- _What you should do_: Print the interview excerpt below word for word, keeping every line in its original order.

- _Text segment_:
>>>

What is your favourite curse word?
  No comment.
What profession other than your own would you like to attempt?
  One profession is really enough.
What profession would you not like to do?
  Everything I don’t do ;-)
The plant, the tree or the animal in which you would like to be reincarnated?
  An eagle.
If Heaven exists, what would you like to hear God say when you arrive at the Pearly Gates?
  Heaven exists. I know that because I was too often too close to the other side. I hope that he would send me back into my own life with the knowledge and experience of today.

A new CD ! Celestial Movements...

M. : What are your upcoming projects, apart accepting our invitation to have a drink (or two) here in Bordeaux with my friends Olivier and Christian?

<<<

- _Records of locating words and elements_:

>>>

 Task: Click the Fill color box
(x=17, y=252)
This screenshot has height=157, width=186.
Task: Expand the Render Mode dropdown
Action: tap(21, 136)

<<<

- _Solution for this exercise_:
What is your favourite curse word?
  No comment.
What profession other than your own would you like to attempt?
  One profession is really enough.
What profession would you not like to do?
  Everything I don’t do ;-)
The plant, the tree or the animal in which you would like to be reincarnated?
  An eagle.
If Heaven exists, what would you like to hear God say when you arrive at the Pearly Gates?
  Heaven exists. I know that because I was too often too close to the other side. I hope that he would send me back into my own life with the knowledge and experience of today.

A new CD ! Celestial Movements...

M. : What are your upcoming projects, apart accepting our invitation to have a drink (or two) here in Bordeaux with my friends Olivier and Christian?